Written by Clarium Health | May 6, 2026 3:35:41 PM

 

Health systems facing tight margins have to move beyond revenue generation strategies and look towards cost cutting.

This was one of the major themes of a recent wide-ranging conversation between Clarium CEO Steve Liou, former Jefferson Health CEO and executive-in-residence at General Catalyst Dr. Stephen Klasko and Becker’s Healthcare founder and publisher Scott Becker on Becker’s Healthcare Podcast.

Supply chain is an ideal area for cost cutting and will allow health systems to reinvest in patient care.

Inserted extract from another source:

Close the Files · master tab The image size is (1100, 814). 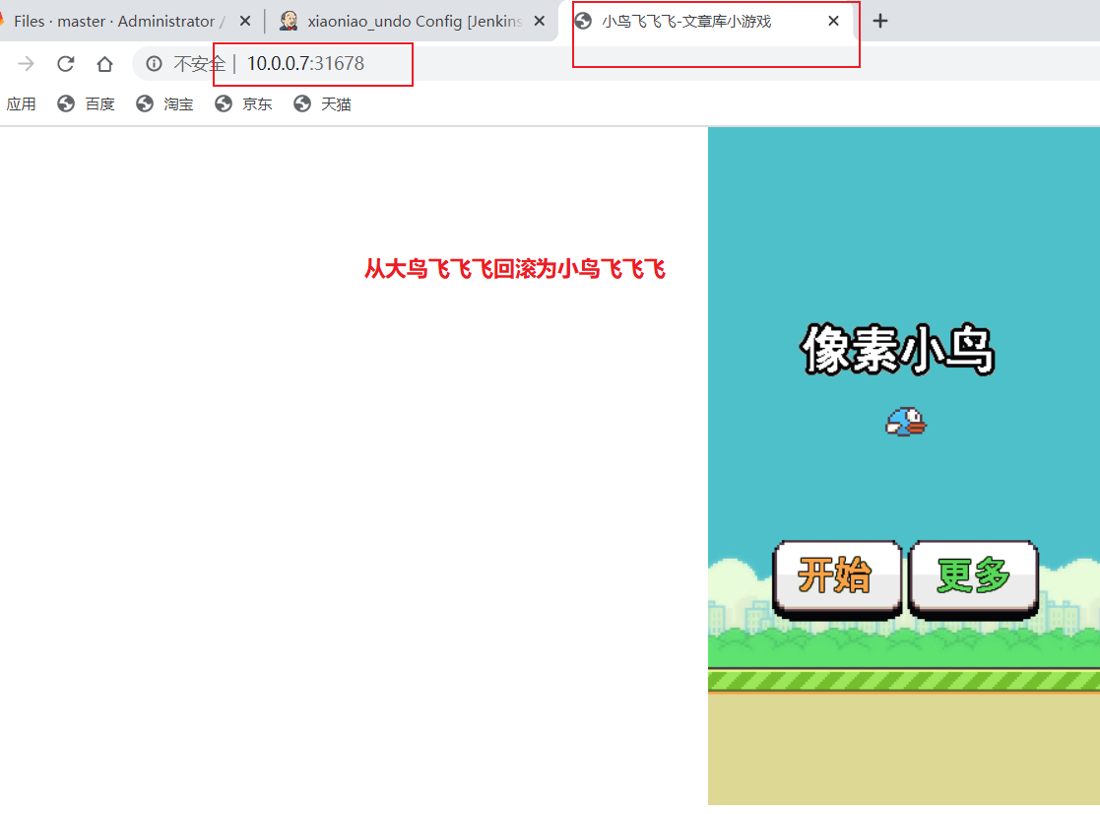pos(244,21)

“Health systems have really focused on how to increase revenue, which is why revenue cycle and prior authorization automation has received tremendous investment in the last several years,” Liou said during the podcast, which went live on May 6. “We think that a lot of that juice has been squeezed and we think that they need to reframe their thinking into how we can cut dramatic costs out of our health system and help really dramatically expand margins.”

Here were five key points addressed in the podcast.

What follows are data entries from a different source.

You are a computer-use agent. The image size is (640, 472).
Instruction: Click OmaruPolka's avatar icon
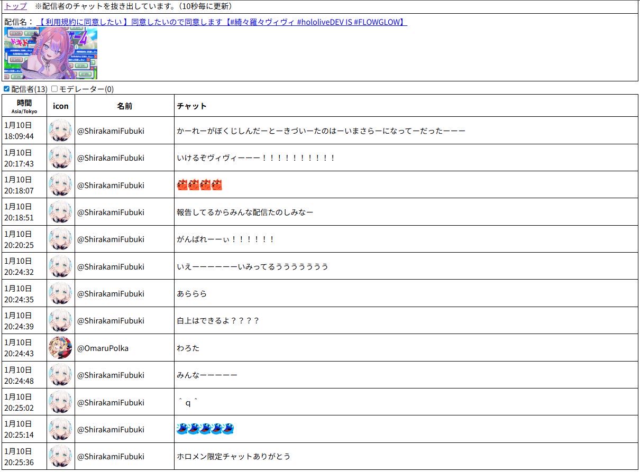(x=60, y=348)
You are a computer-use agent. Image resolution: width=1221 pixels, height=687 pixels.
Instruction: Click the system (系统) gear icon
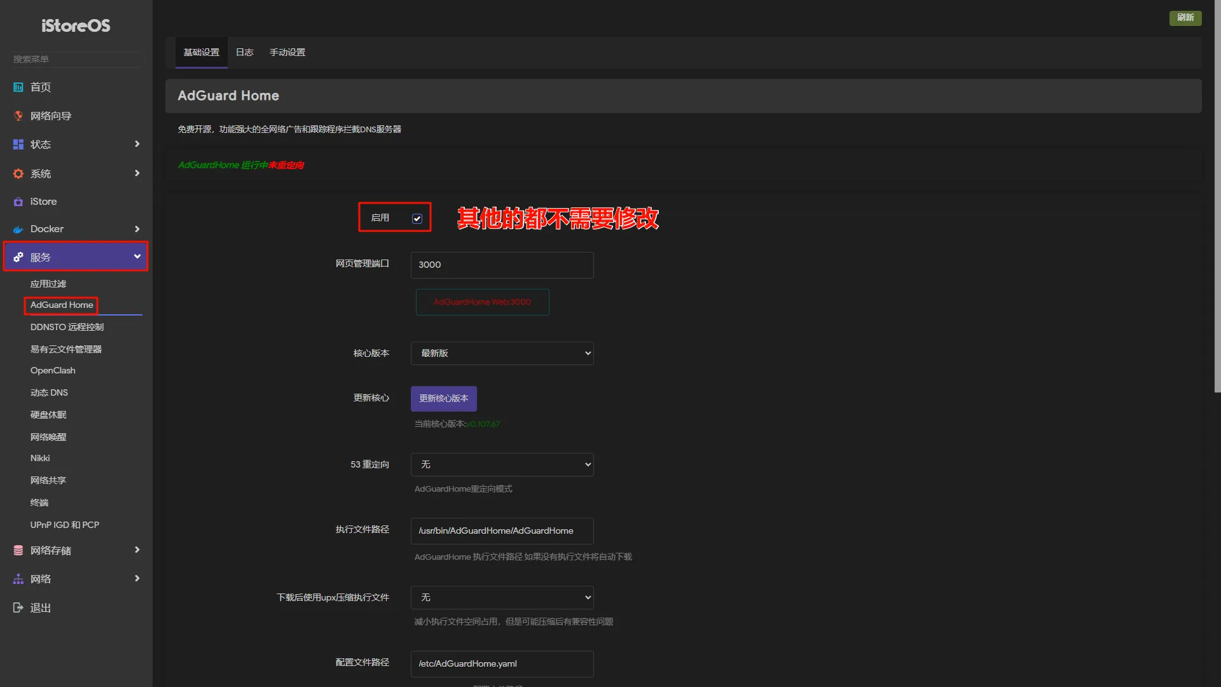18,174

  1. A dollar cut vs. a dollar added. Health systems need to rethink their strategies in terms of margin expansion. Cutting a million dollars in cost is around the same equivalence economically as generating $100 million in revenues, Becker said on the podcast.  

  2. This has an outsize impact on rural health and health equity. Rural and safety-net hospitals pay more for certain supplies, such as hip implants, because they don’t have the same purchasing power or intelligence as an academic health system. Every dollar spent unnecessarily on the supply chain is a dollar that doesn't reach a patient who needs insulin or another important treatment, Dr. Klasko said.
     
  3. Hospitals are still dealing with COVID-19-era margin challenges. Klasko said that hospitals are running on a pre-COVID mentality in a post-COVID era. The labor crisis didn't end. The supply crisis didn't end. The margin crisis didn't end. We just stopped looking at them as a crisis,” Klasko said. “You can't run a 2026 health system on a 2019 procurement infrastructure and pretend it'll hold.
     
  4. Supply chain waste in the U.S. healthcare system is enormous. Citing data from Navigant, Liou estimates there is between 40 and $45 billion per year in unnecessary spend on supply chain and operations. Hospitals could potentially double their margins if they optimized clinical and supply chain margins.

  5. Supply chain can’t be relegated. Supply chain executives need to be part of the health system strategic conversations. CEOs, chief financial officers and chief operating officers need to pay attention to how their supply chain operates, Liou said. “Stop viewing supply chain as a back-office function,” he said. “Bring your chief supply chain officer into the C-suite, into the boardroom. Give them a seat at the table. Learn how you can further support them really to unlock a transformational change.”